= Task data =
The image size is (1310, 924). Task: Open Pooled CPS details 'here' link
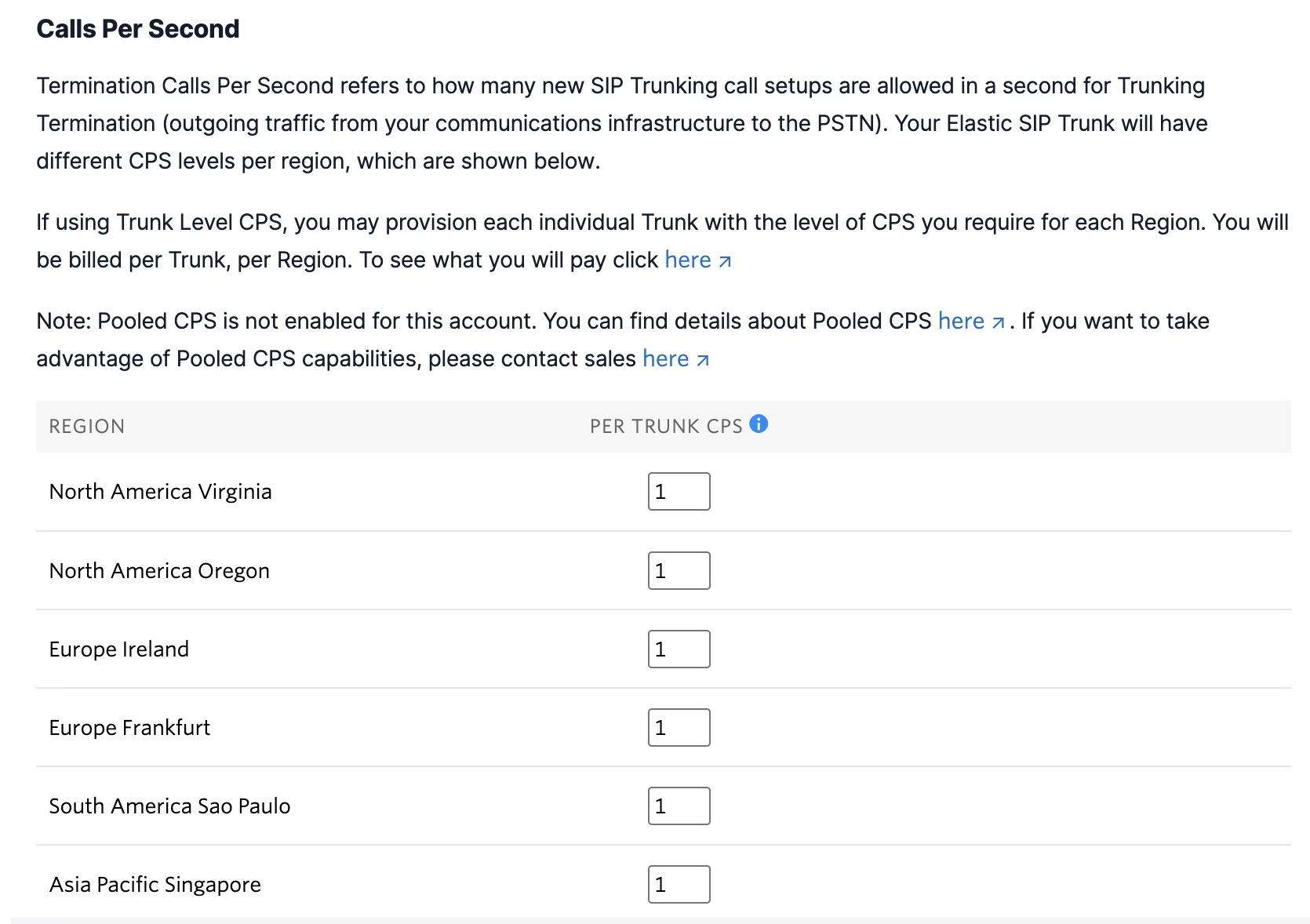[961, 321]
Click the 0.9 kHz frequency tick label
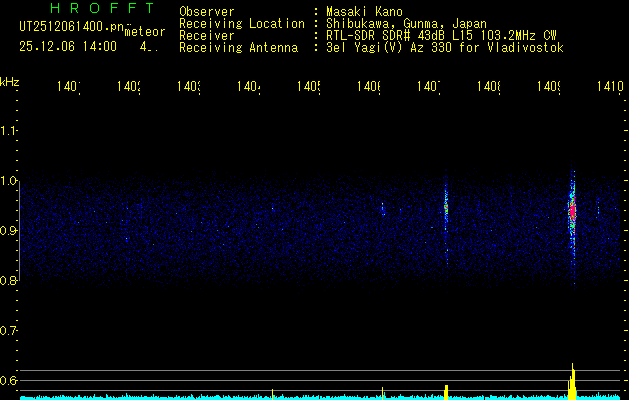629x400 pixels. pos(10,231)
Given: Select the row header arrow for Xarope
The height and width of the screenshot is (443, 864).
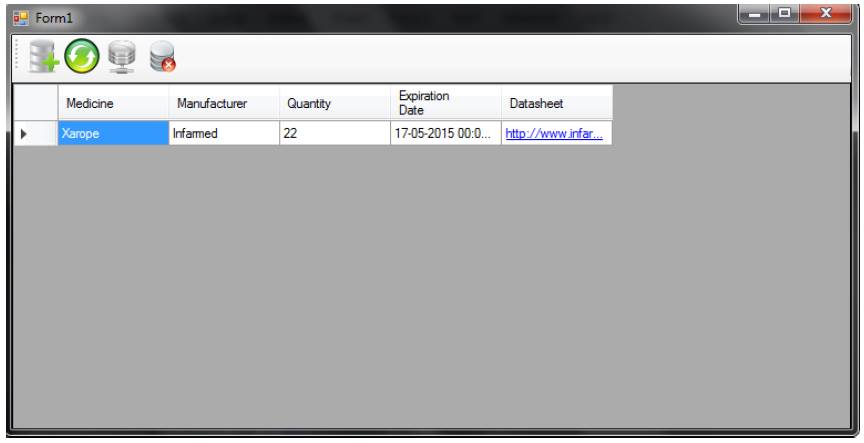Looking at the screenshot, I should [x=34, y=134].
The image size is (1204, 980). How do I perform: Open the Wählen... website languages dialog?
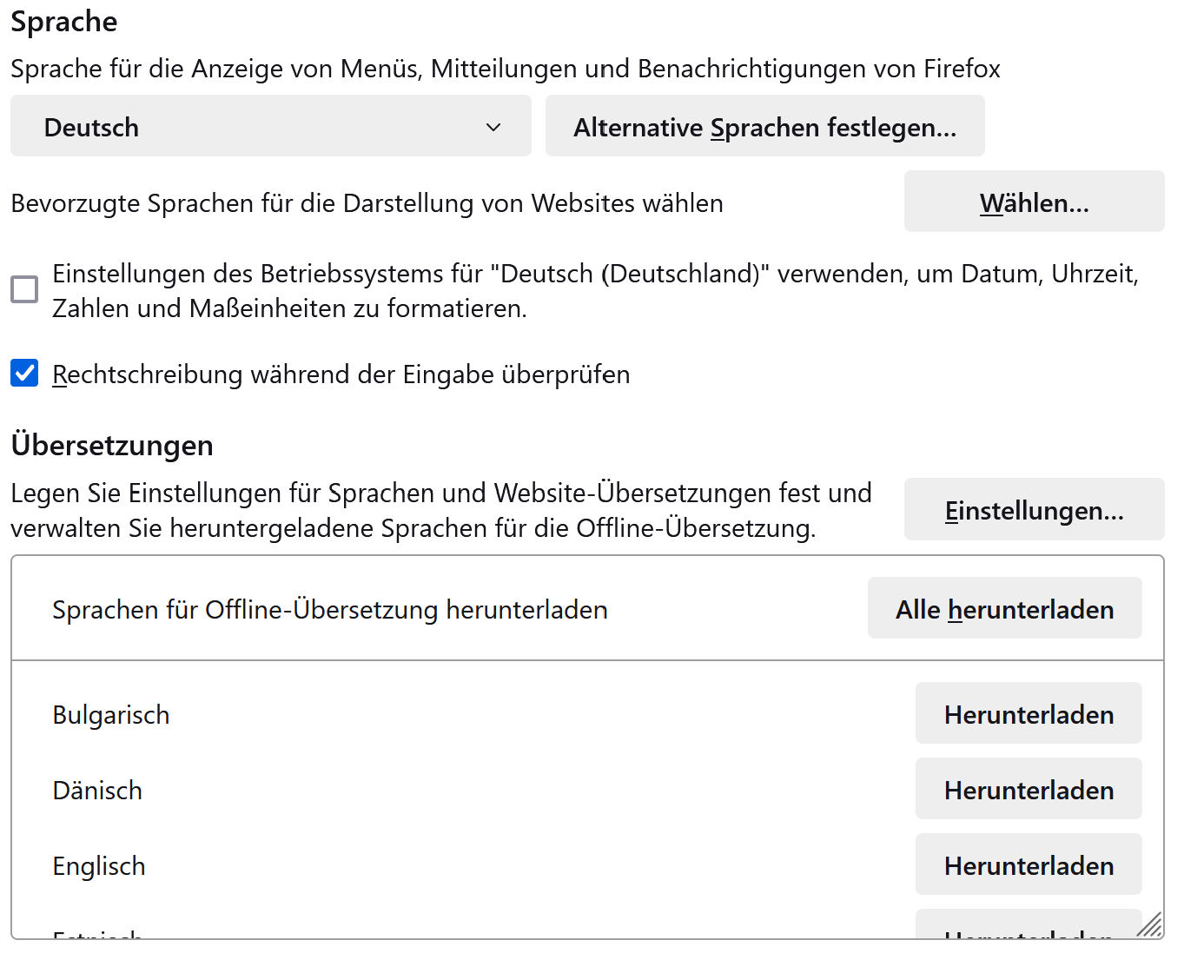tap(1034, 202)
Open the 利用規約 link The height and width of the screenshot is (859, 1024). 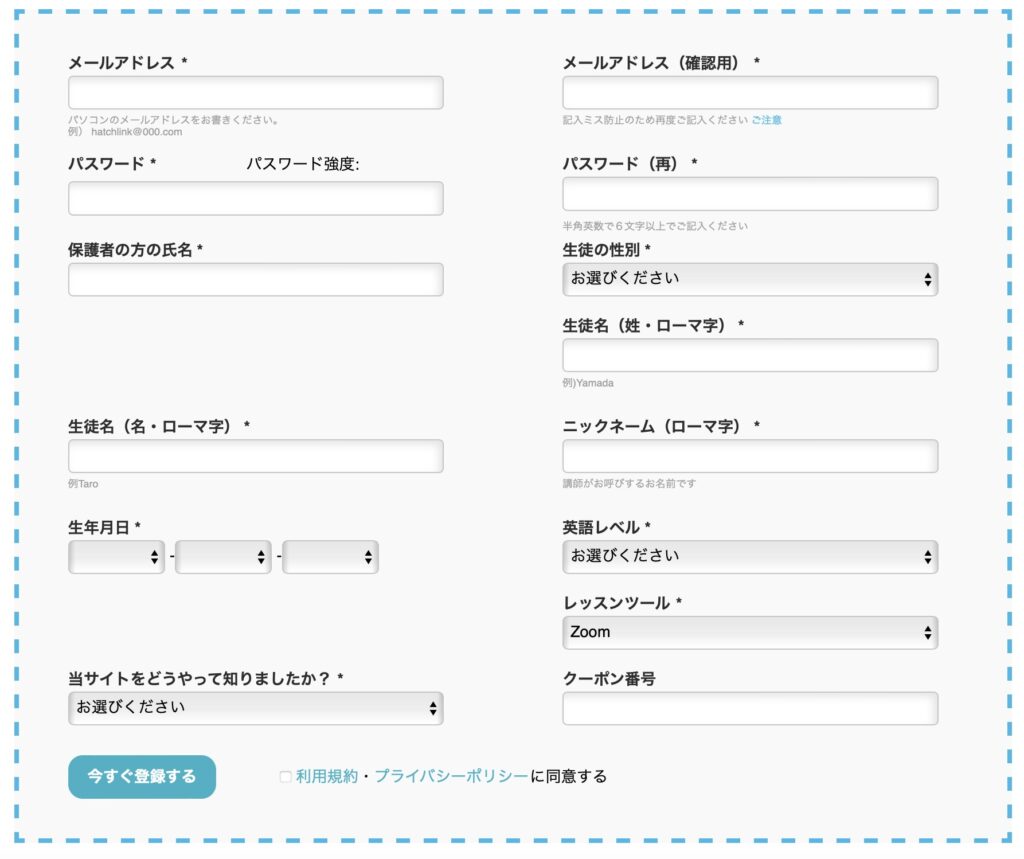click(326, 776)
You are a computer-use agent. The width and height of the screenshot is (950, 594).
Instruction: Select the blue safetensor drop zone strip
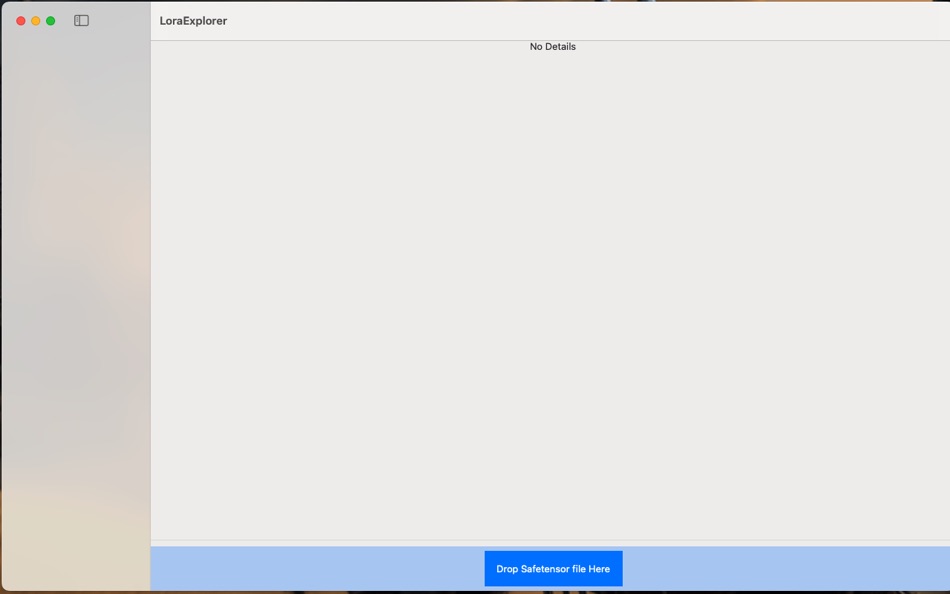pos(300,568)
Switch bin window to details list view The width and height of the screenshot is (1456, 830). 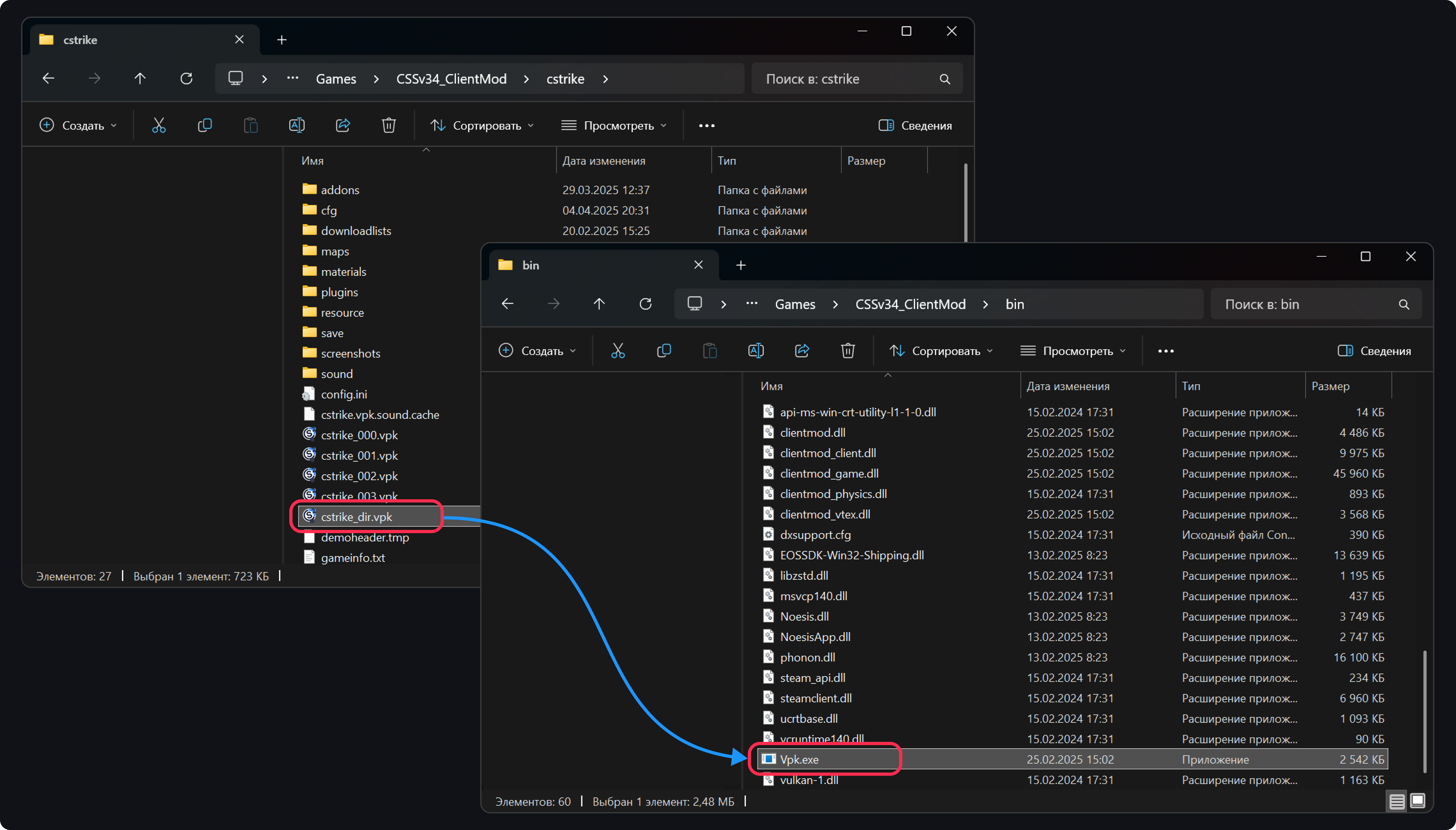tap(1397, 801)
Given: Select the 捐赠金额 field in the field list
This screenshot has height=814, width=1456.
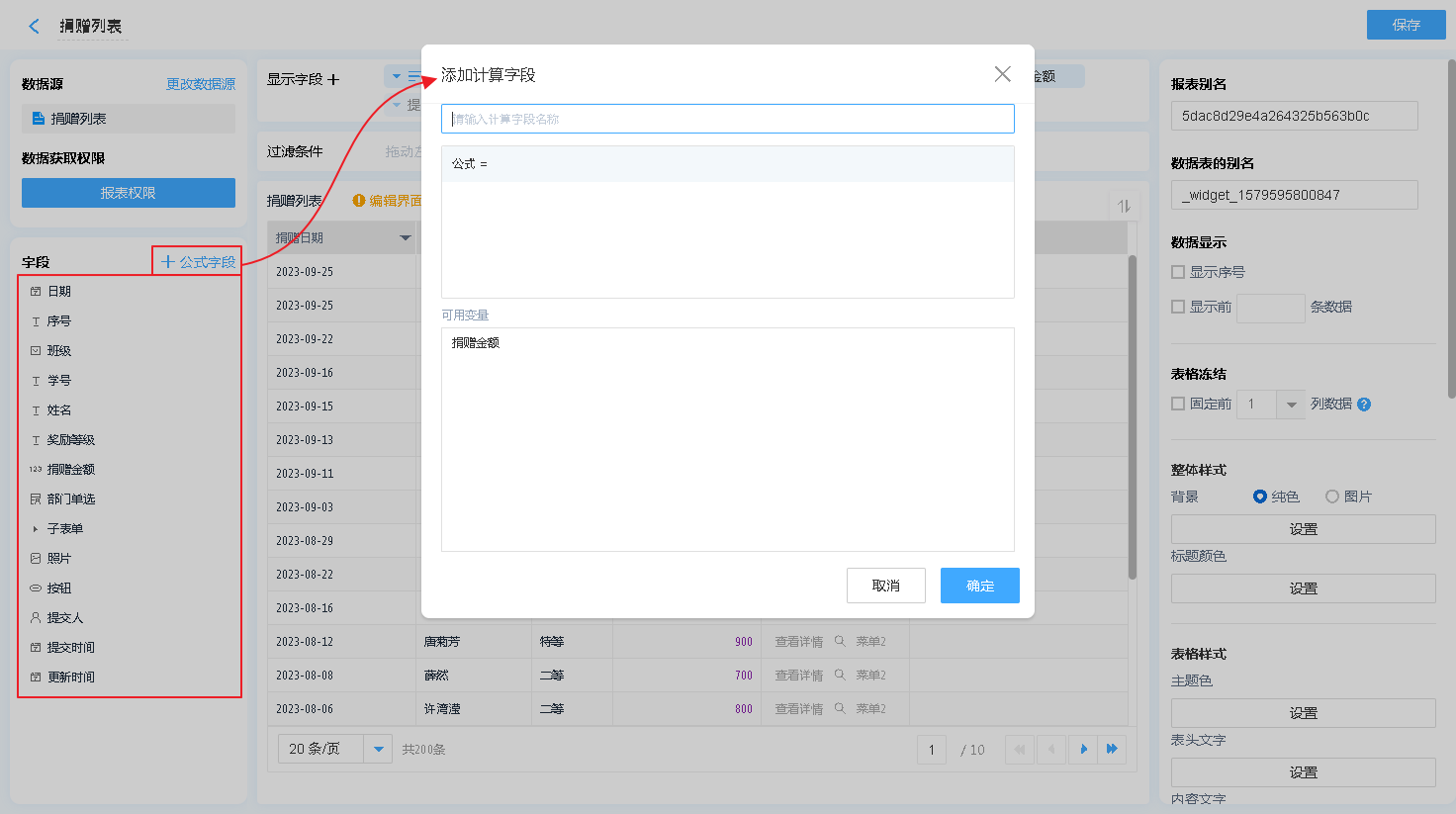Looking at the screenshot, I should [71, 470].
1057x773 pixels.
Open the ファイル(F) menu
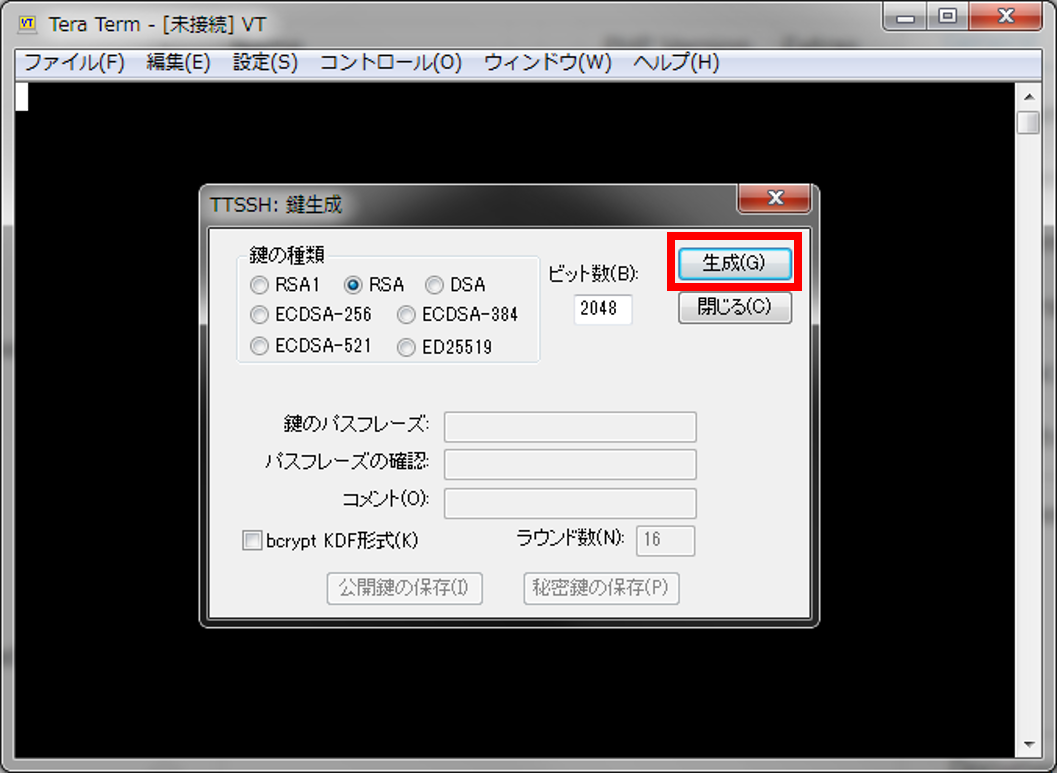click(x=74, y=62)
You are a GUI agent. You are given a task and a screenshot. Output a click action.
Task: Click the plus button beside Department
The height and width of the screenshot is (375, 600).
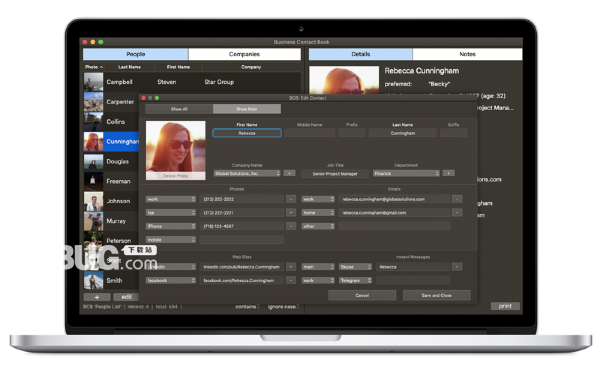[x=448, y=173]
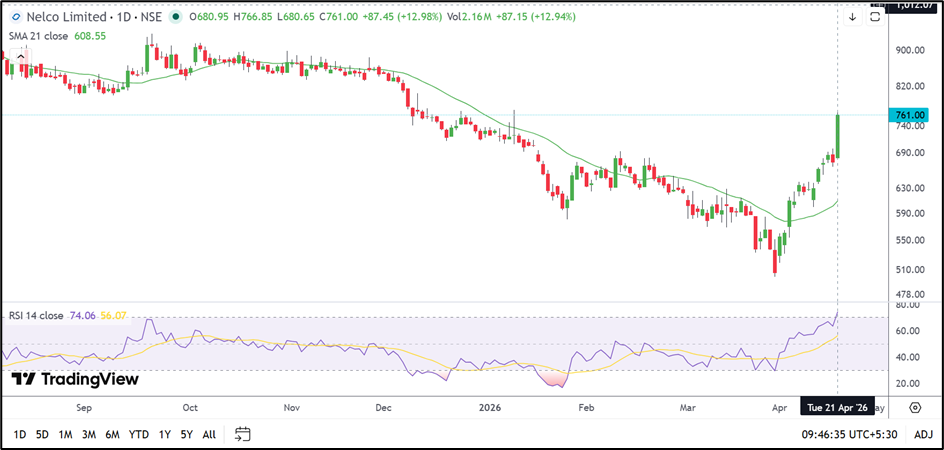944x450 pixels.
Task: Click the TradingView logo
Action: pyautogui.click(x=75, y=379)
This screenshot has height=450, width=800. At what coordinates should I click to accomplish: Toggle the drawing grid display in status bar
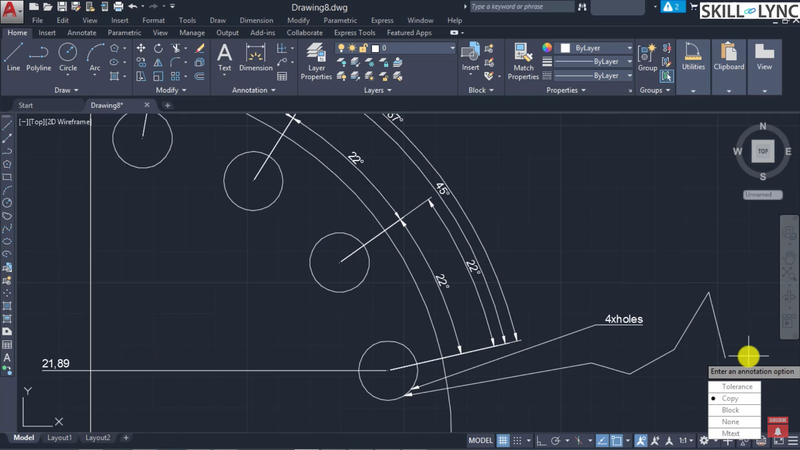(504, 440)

= Aim of the task =
Output the listing from the line with "Given: Select the 捐赠金额" to its last line as a Markdown table with the columns Row and Text, numbering each row and leaving out blank lines. Omit the pictures.

= Written solution =
| Row | Text |
|---|---|
| 1 | Given: Select the 捐赠金额 field in the field list |
| 2 | This screenshot has height=814, width=1456. |
| 3 | Looking at the screenshot, I should [71, 470]. |
| 4 | 1057x773 pixels. |
| 5 | Open the ファイル(F) menu |
| 6 | click(x=74, y=62) |
| 7 | You are a GUI agent. You are given a task and a screenshot. Output a click action. |
| 8 | Task: Click the plus button beside Department |
| 9 | The height and width of the screenshot is (375, 600). |
| 10 | [x=448, y=173] |
| 11 | 944x450 pixels. |
| 12 | Task: Click the TradingView logo |
| 13 | Action: pyautogui.click(x=75, y=379) |
| 14 | This screenshot has height=450, width=800. At what coordinates should I click to accomplish: Toggle the drawing grid display in status bar |
| 15 | (504, 440) |